10. Measuring progress

Mile 7 – Still off course in the hills but making good progress.

Runners often set target times, typically trying to achieve a personal best. A ‘good for age’ time might help them with entry into one of the big races like the London Marathon, where 6,000 places are available (split evenly between men and women) for the fastest applicants who qualify by beating the target time for their age category. I would now have to be faster than 3:45:00.

I have often aimed at the 4 hour target, hitting it once bang on 4:00:00 at the Edinburgh Marathon and breaking it once at Brighton in 2015 with 3:49:55. Some people aim for much better than that.

Paula’s split times.

Serious runners carefully plan their split times for each mile and keep track of their progress on their sports watch. The old school method is to wear a wrist band marked with the time you should pass each mile marker on the course.

Blood tests (or just bloods) are the split time equivalent for those tracking their progress against myeloma, as well as being essential in the initial diagnosis. Normally I have them taken every two weeks at the start of my hospital day visit, and they check my platelets (which have always been good so far) to see that I am in shape for my medication, and also my overall cancer levels. During the last couple of weeks I have not been at my best and I have had three extra sets of blood tests at hospital to try to identify the problem.

Blood test results.

There are hundreds of things bloods can tell but I’ll stick to just three.

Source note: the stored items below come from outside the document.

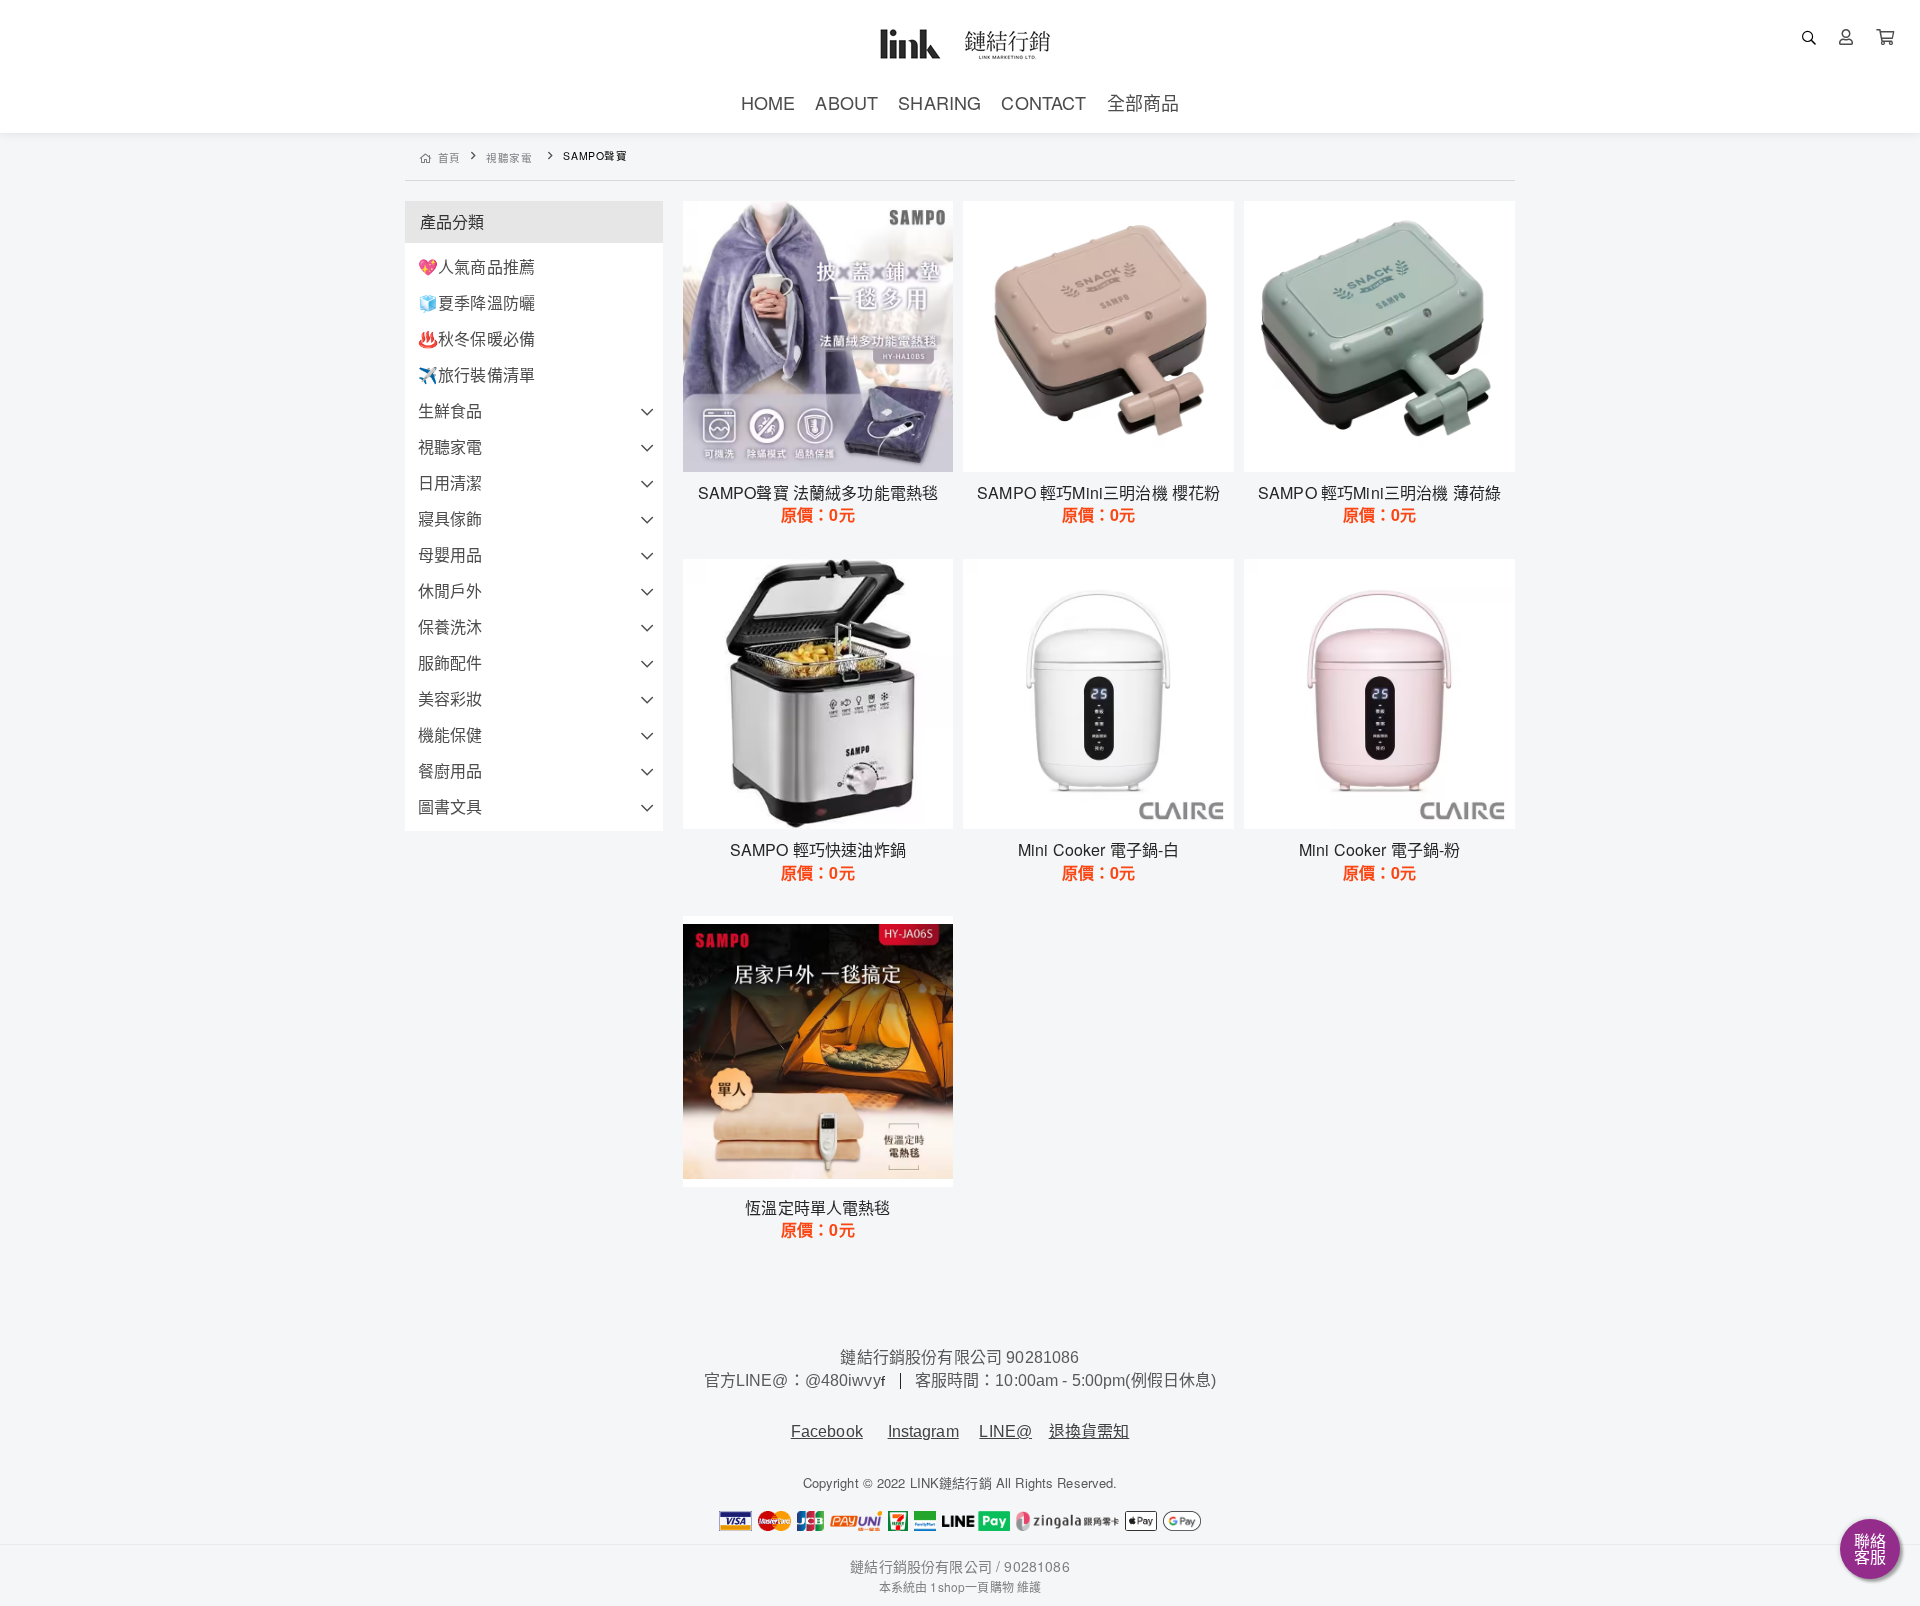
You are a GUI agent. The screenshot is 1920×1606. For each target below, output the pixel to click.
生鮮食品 (450, 410)
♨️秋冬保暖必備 (476, 338)
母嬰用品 (450, 554)
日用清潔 (450, 482)
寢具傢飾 (450, 518)
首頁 (449, 157)
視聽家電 (509, 157)
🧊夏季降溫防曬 (476, 302)
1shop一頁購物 (971, 1586)
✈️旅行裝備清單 (476, 374)
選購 (1109, 444)
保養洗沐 (450, 626)
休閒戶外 (450, 590)
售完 (818, 444)
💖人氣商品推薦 (476, 266)
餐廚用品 (450, 770)
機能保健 (450, 734)
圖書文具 (450, 806)
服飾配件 (450, 662)
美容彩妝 (450, 698)
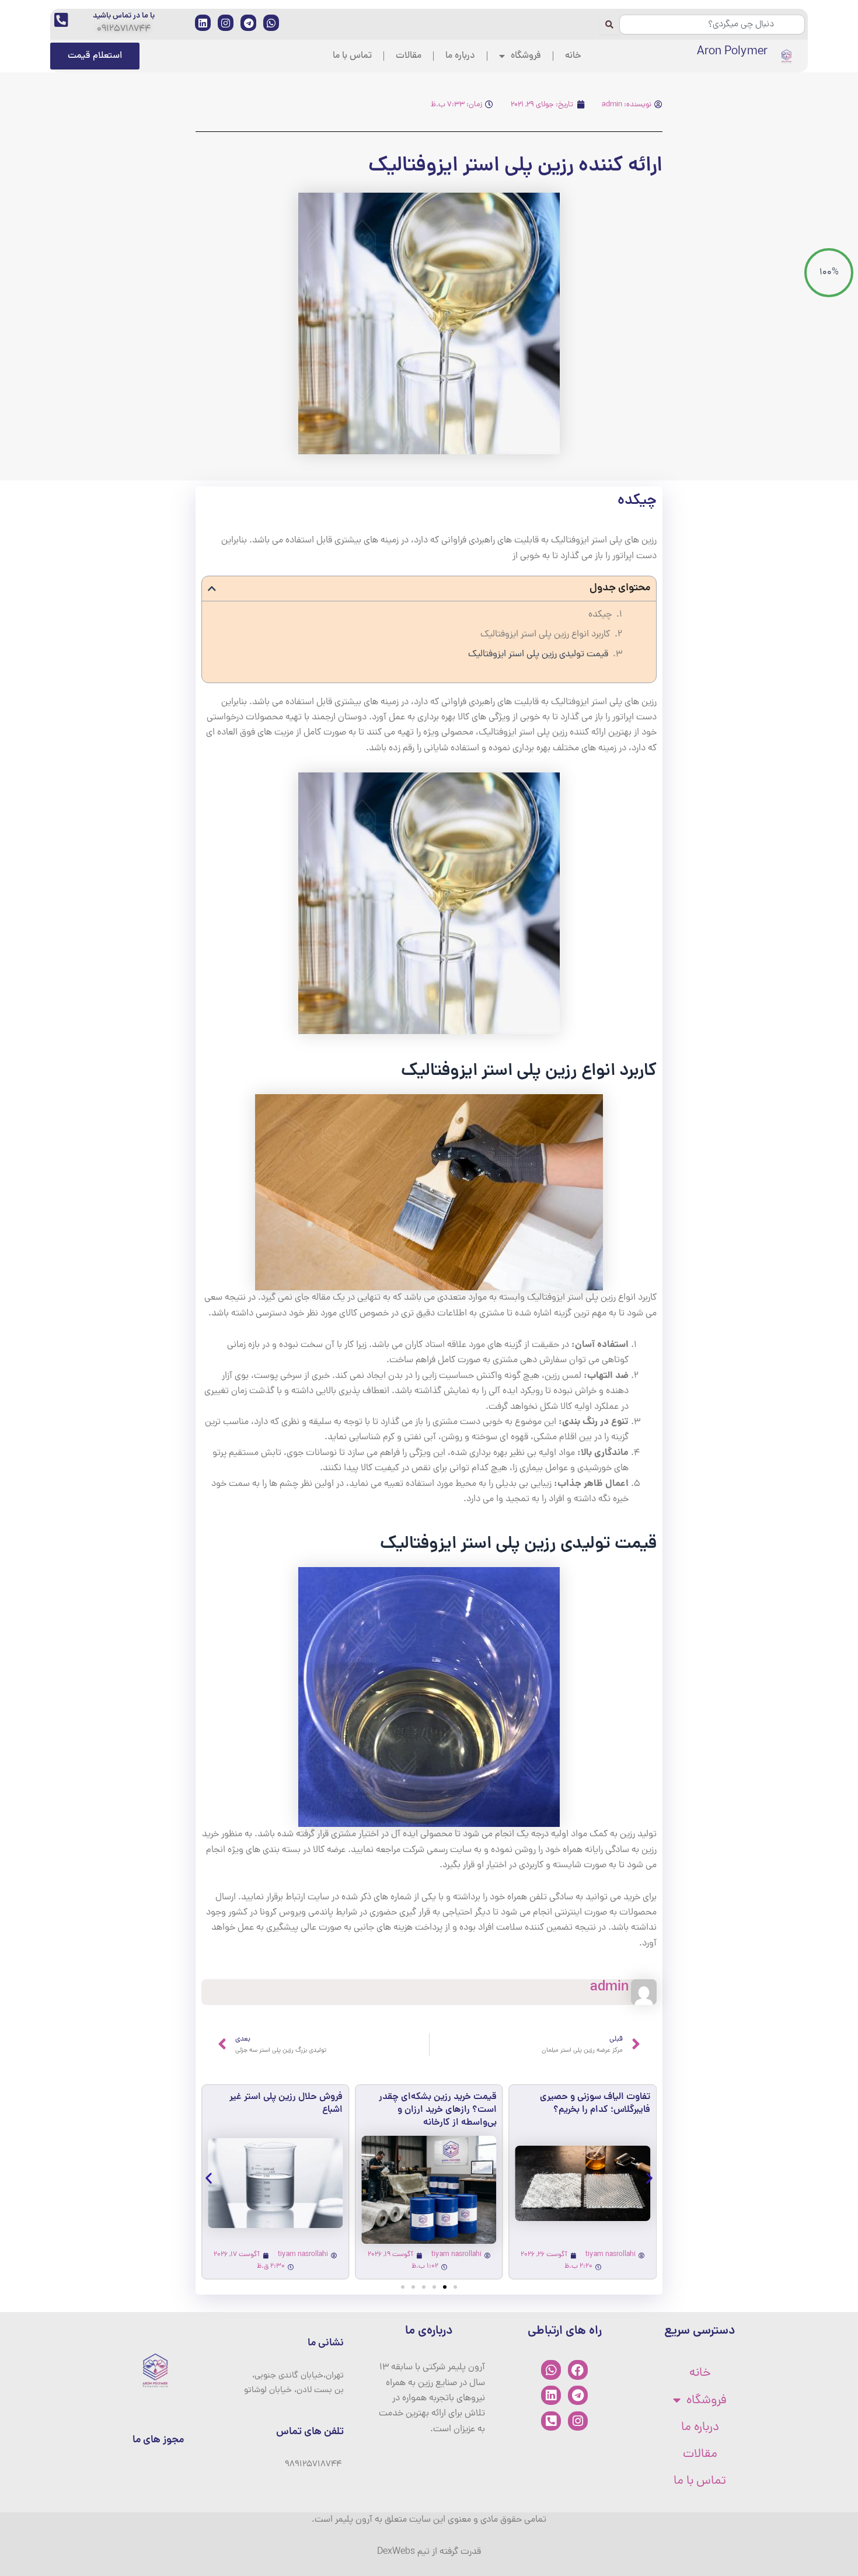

Last week I told you I wasn’t feeling very well and this week has been just as bad. For three straight days I was unable to eat (what a week to go off chocolate!) and spent nearly all day in bed, just getting up to go to the hospital for extra bloods and a CT scan. Bloods showed just how I was feeling through the aptly named CRP marker. It actually stands for C-reactive Protein, which is produced by the liver and released into the blood in response to infection or other inflammation. A friend who suffers from rheumatoid arthritis is very familiar with monitoring this.

The normal range is 0 – 5, but as you can see, mine went up to 167.

CRP results from patientsknowbest.

As a further investigation to see what was wrong, I was given a CT scan of the chest and abdomen to look for inflammation, but nothing was found in that. I am so grateful to my medical team for checking everything out.

In the end it seems likely to have been an infection, either bacterial (for which I am on a new antibiotic Levofloxacin) or viral (for which I already take Aciclovir). Either way, it looks as if I’m recovering now and I have been up and about and eating for the last couple of days.

The other two markers I’ll mention are relevant to my medium term target of reducing cancer cells before I can have a stem cell transplant. I’ll have to explain a little about immune cells (or immunoglobulins), with the help of Myeloma UK’s introduction Infoguide, so please bear with me.

Immunoglobulin structure.  Courtesy MyelomaUK.

The defective immunoglobulins created by myeloma are called paraproteins. They are the cancer cells in my blood that are not doing anything useful and disrupting bone renewal. Of course, they can be detected by bloods. The normal level is zero, mine were 16.2 g/L when I was diagnosed.

The heavy chains can be one of five types (G, A, D, E and M), each of which normally specialise in a type of immune protection. For me the ones that have gone wrong are type A, the second most common type of myeloma after type G.

The little cigarette butts on the sides are light chains, referred to by the Greek letters kappa (κ) and lambda (λ). It’s my λ ones that are a problem and on diagnosis they were outside the normal range (5.71 – 26.3 mg/L) at 486 mg/L.

My treatment plan is to go through the induction chemotherapy treatment for three four-week cycles, to reduce the paraproteins, before being considered for a stem cell transplant. They will be looking for a specific treatment response, namely a ‘Very Good Partial Response’ or above.

Treatment responses. Courtesy MyelomaUK.

The good news this week is that, despite my struggling with infection, the cancer treatment so far has been doing its job, and there has been a “phenomenal” response (my consultant’s term) by the light chains in particular. My paraproteins have gone down from 16.2 g/L to 2.2 g/L (not far off the 90% VGPR target response) and my light chains from 486 mg/L to 22 mg/L (within the normal range).

Hopefully I’m nearly back on course and can resume the initiation treatment on Wednesday. So, come on then next week, what have you got?

Thanks for reading and take care.

P.S. Remember last mile’s quiz about the Analogue Addressable Outstation Intruder Alarm? Thanks to my nephew Steve (who actually knows about this stuff), it turns out that if I had unscrewed the plate from the wall it would have revealed the wiring for the sensors and alarms that connect up to the master controller. They are analogue because they are constantly monitoring and addressable to allow each sensor to be identified. Now you know!